# Stated goal:
Please gather each line in the items below that contains the word "pixels". Matching is case-sensitive.

# Records for this task:
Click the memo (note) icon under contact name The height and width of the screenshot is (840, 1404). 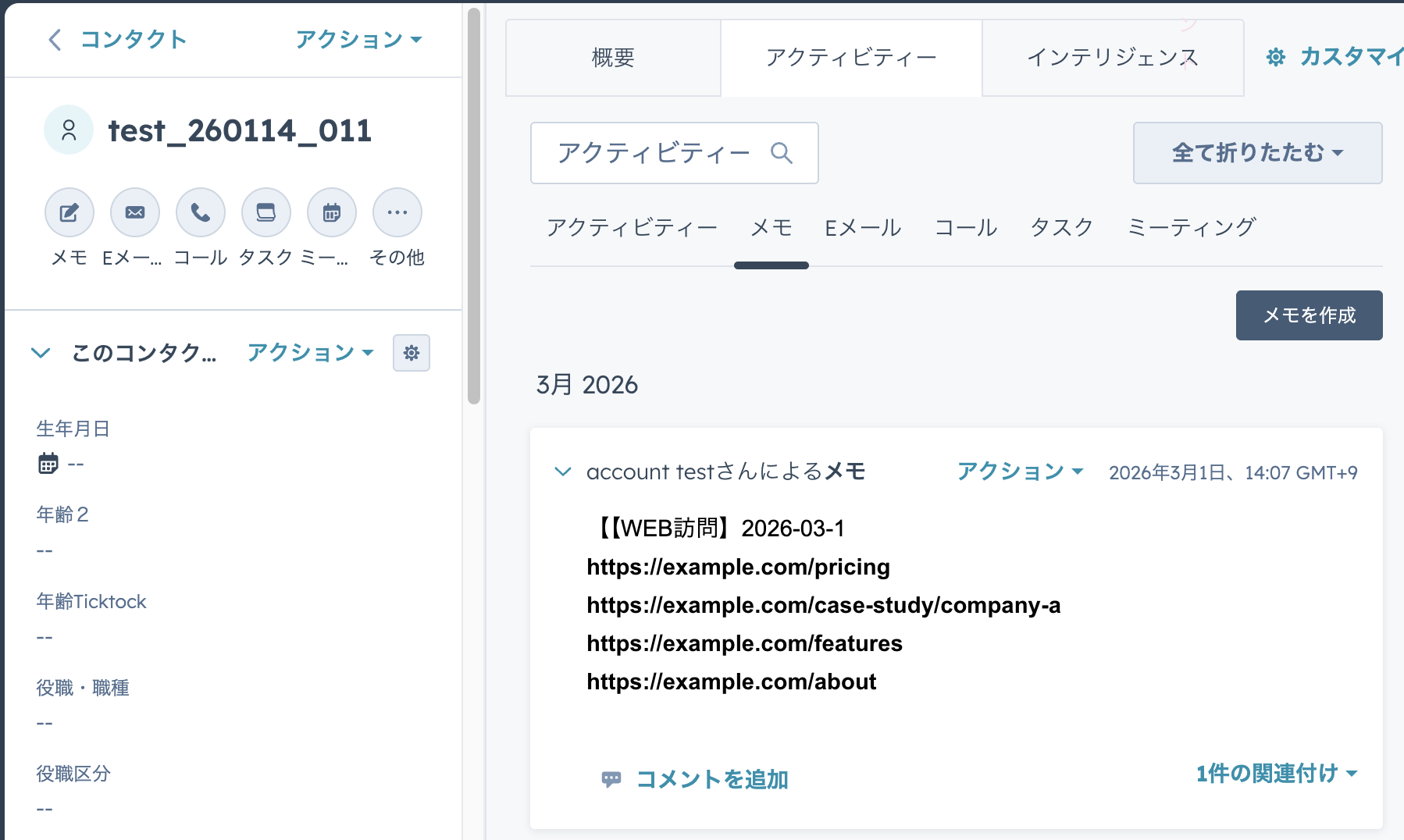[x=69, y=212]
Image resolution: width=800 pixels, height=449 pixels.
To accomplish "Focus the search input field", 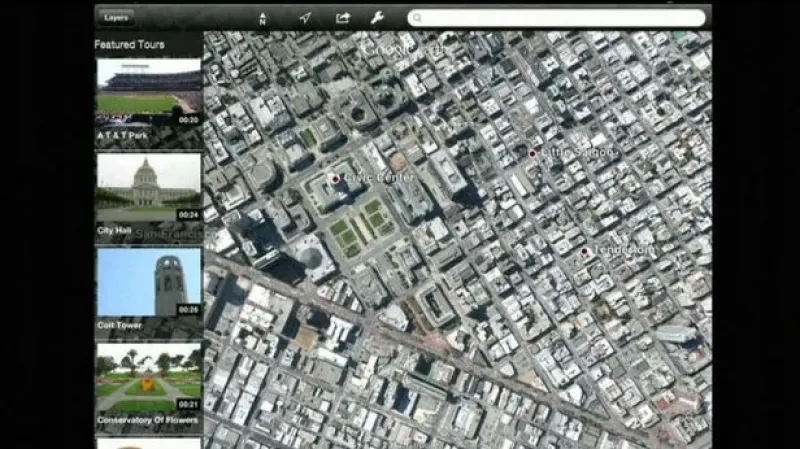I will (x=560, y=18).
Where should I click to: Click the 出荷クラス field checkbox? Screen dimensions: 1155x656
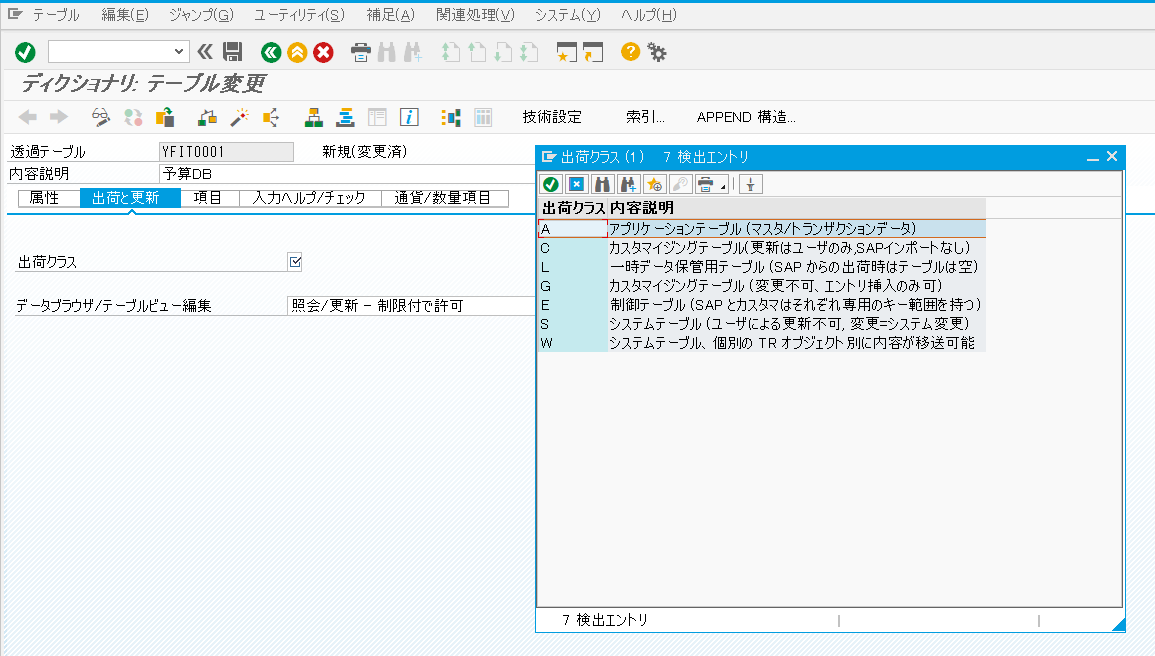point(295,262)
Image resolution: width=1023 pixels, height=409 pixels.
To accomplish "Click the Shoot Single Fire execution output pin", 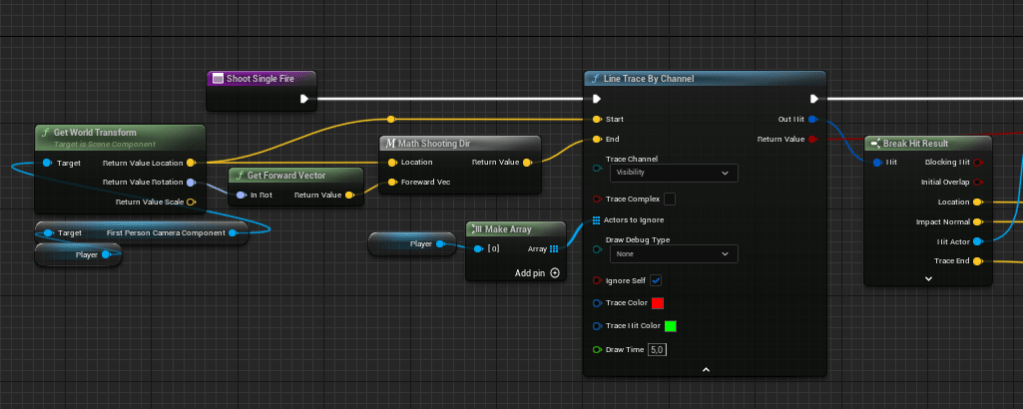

# Answer to this exercise:
Image resolution: width=800 pixels, height=449 pixels.
Image resolution: width=1023 pixels, height=409 pixels.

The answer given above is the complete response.